Material for the task Block Start

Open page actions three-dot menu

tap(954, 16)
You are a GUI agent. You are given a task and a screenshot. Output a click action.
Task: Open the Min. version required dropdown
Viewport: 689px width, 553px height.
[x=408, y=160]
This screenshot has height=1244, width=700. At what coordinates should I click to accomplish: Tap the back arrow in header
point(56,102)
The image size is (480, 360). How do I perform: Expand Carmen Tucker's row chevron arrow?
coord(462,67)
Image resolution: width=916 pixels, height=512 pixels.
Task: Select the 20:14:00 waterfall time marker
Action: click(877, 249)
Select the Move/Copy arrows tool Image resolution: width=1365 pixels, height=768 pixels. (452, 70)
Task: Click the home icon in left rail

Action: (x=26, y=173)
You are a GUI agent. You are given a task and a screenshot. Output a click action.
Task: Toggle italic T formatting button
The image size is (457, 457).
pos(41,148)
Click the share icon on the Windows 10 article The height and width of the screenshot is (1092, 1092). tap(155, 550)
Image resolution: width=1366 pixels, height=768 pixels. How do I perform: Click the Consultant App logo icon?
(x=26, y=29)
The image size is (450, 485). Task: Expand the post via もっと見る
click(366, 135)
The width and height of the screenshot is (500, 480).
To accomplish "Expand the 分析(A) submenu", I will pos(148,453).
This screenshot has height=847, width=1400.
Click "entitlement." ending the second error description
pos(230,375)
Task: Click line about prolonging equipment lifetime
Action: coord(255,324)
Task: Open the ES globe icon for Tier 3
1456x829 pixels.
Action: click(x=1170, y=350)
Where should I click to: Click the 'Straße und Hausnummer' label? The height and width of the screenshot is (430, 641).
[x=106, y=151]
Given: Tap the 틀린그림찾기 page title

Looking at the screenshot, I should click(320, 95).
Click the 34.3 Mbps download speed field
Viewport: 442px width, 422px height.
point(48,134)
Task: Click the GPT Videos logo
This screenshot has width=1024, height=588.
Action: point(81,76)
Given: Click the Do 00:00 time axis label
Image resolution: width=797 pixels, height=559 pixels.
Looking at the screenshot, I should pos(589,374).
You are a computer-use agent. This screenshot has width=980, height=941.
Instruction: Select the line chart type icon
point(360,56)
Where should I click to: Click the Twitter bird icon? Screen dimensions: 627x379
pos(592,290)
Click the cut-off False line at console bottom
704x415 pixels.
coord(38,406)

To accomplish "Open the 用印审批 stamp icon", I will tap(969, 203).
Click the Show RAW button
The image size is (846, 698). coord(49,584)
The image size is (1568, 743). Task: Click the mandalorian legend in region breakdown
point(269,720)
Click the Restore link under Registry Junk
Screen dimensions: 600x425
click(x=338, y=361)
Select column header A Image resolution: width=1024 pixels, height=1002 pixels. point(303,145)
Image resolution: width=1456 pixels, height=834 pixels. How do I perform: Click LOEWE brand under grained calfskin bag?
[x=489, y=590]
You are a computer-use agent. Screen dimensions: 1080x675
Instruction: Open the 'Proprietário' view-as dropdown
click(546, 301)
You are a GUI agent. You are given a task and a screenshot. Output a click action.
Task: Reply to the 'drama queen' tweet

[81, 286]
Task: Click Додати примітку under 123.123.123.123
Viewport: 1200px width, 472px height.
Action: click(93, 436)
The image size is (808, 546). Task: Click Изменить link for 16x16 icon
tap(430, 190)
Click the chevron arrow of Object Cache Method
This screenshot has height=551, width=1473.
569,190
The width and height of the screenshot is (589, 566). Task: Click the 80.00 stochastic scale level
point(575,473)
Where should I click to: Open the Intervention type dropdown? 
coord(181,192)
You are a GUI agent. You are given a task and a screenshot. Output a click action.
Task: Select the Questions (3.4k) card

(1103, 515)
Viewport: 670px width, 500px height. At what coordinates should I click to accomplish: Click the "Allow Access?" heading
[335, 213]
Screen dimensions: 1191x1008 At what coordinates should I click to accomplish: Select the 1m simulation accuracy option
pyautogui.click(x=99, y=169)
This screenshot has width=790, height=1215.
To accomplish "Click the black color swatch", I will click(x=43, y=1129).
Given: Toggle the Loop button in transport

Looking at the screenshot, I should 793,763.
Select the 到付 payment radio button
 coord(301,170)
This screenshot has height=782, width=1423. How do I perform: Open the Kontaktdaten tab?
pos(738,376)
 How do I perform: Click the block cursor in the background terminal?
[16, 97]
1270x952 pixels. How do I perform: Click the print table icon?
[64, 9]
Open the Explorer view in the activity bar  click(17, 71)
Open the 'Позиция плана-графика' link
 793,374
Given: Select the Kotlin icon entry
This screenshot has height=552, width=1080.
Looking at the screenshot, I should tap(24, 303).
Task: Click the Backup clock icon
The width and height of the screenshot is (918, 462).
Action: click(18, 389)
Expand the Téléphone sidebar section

Material for the task Block End

**What to work on**
Every line in the material must be retyped exactly, with none omitted.

**Expected output**
Open page actions three-dot menu

tap(954, 16)
You are a GUI agent. You are given a task and a screenshot. Output a click action.
Task: Open the Min. version required dropdown
Viewport: 689px width, 553px height.
[x=408, y=160]
This screenshot has height=1244, width=700. At what coordinates should I click to accomplish: Tap the back arrow in header
point(56,102)
The image size is (480, 360). How do I perform: Expand Carmen Tucker's row chevron arrow?
coord(462,67)
Image resolution: width=916 pixels, height=512 pixels.
Task: Select the 20:14:00 waterfall time marker
Action: click(877, 249)
Select the Move/Copy arrows tool Image resolution: width=1365 pixels, height=768 pixels. (452, 70)
Task: Click the home icon in left rail

Action: (x=26, y=173)
You are a GUI agent. You are given a task and a screenshot. Output a click action.
Task: Toggle italic T formatting button
The image size is (457, 457).
pos(41,148)
Click the share icon on the Windows 10 article The height and width of the screenshot is (1092, 1092). tap(155, 550)
Image resolution: width=1366 pixels, height=768 pixels. How do I perform: Click the Consultant App logo icon?
(x=26, y=29)
The image size is (450, 485). Task: Expand the post via もっと見る
click(366, 135)
The width and height of the screenshot is (500, 480).
To accomplish "Expand the 分析(A) submenu", I will pos(148,453).
This screenshot has height=847, width=1400.
Click "entitlement." ending the second error description
pos(230,375)
Task: Click line about prolonging equipment lifetime
Action: coord(255,324)
Task: Open the ES globe icon for Tier 3
1456x829 pixels.
Action: click(x=1170, y=350)
Where should I click to: Click the 'Straße und Hausnummer' label? The height and width of the screenshot is (430, 641).
[x=106, y=151]
Given: Tap the 틀린그림찾기 page title

Looking at the screenshot, I should click(320, 95).
Click the 34.3 Mbps download speed field
Viewport: 442px width, 422px height.
point(48,134)
Task: Click the GPT Videos logo
This screenshot has width=1024, height=588.
Action: point(81,76)
Given: Click the Do 00:00 time axis label
Image resolution: width=797 pixels, height=559 pixels.
Looking at the screenshot, I should pos(589,374).
You are a computer-use agent. This screenshot has width=980, height=941.
Instruction: Select the line chart type icon
point(360,56)
Where should I click to: Click the Twitter bird icon? Screen dimensions: 627x379
pos(592,290)
Click the cut-off False line at console bottom
704x415 pixels.
coord(38,406)

To accomplish "Open the 用印审批 stamp icon", I will tap(969, 203).
Click the Show RAW button
The image size is (846, 698). coord(49,584)
The image size is (1568, 743). Task: Click the mandalorian legend in region breakdown
point(269,720)
Click the Restore link under Registry Junk
Screen dimensions: 600x425
click(x=338, y=361)
Select column header A Image resolution: width=1024 pixels, height=1002 pixels. point(303,145)
Image resolution: width=1456 pixels, height=834 pixels. How do I perform: Click LOEWE brand under grained calfskin bag?
[x=489, y=590]
You are a computer-use agent. Screen dimensions: 1080x675
Instruction: Open the 'Proprietário' view-as dropdown
click(546, 301)
You are a GUI agent. You are given a task and a screenshot. Output a click action.
Task: Reply to the 'drama queen' tweet

[81, 286]
Task: Click Додати примітку under 123.123.123.123
Viewport: 1200px width, 472px height.
Action: click(93, 436)
The image size is (808, 546). Task: Click Изменить link for 16x16 icon
tap(430, 190)
Click the chevron arrow of Object Cache Method
This screenshot has height=551, width=1473.
569,190
The width and height of the screenshot is (589, 566). Task: Click the 80.00 stochastic scale level
point(575,473)
Where should I click to: Open the Intervention type dropdown? 
coord(181,192)
You are a GUI agent. You are given a task and a screenshot. Output a click action.
Task: Select the Questions (3.4k) card

(1103, 515)
Viewport: 670px width, 500px height. At what coordinates should I click to accomplish: Click the "Allow Access?" heading
[335, 213]
Screen dimensions: 1191x1008 At what coordinates should I click to accomplish: Select the 1m simulation accuracy option
pyautogui.click(x=99, y=169)
This screenshot has width=790, height=1215.
To accomplish "Click the black color swatch", I will click(x=43, y=1129).
Given: Toggle the Loop button in transport

Looking at the screenshot, I should 793,763.
Select the 到付 payment radio button
 coord(301,170)
This screenshot has height=782, width=1423. How do I perform: Open the Kontaktdaten tab?
pos(738,376)
 How do I perform: Click the block cursor in the background terminal?
[16, 97]
1270x952 pixels. How do I perform: Click the print table icon?
[64, 9]
Open the Explorer view in the activity bar  click(17, 71)
Open the 'Позиция плана-графика' link
 793,374
Given: Select the Kotlin icon entry
This screenshot has height=552, width=1080.
Looking at the screenshot, I should tap(24, 303).
Task: Click the Backup clock icon
The width and height of the screenshot is (918, 462).
Action: click(18, 389)
Expand the Téléphone sidebar section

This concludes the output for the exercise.